Now consider that the individual recorded sounds of instruments are lower than what you want to end up with in a mix. Even if you record all the instruments at a very conservative level, say RMS levels at around -20 dB or so, once you start combining them for the mix, the signal strength of each individual sound will add to everything else. All the levels will "sum". Once you have 8 tracks or so in a mix, you could easily and very likely find that you have to start pulling track levels down to keep the overall mix from clipping. All of a sudden it doesn't seem to make very much sense to need to record stun/hot level tracks if you're only going to have to turn them down later (by a lot) anyway, when you can just as easily record them at much cleaner levels and still have to turn them down, but less. Even a mix should still have its own headroom, and won't be as loud as a commercial CD that's been rammed to the rails with compression and limiting. That's not the goal of a mix.

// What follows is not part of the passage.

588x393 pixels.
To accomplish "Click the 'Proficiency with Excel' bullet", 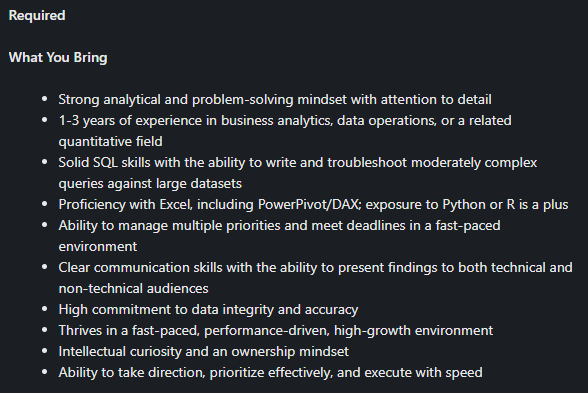I will 313,204.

Myself, I'm guessing that the less you have to screw around with the volume of a recorded track in a digital mixing enviornment, the closer the final sound will be to what came out of the microphone in the first place. Regardless of the whole 16/24 "digital resolution" argument!
Again, if you run your preamps at line level and nothing clips (or even comes close!) things should be pretty decent. That's how it was all designed to work. Many pros advocate that printing even lower than that is just fine if not better under certain circumstances.
I'm sure there are other things to consider, but maybe this makes some kind of sense?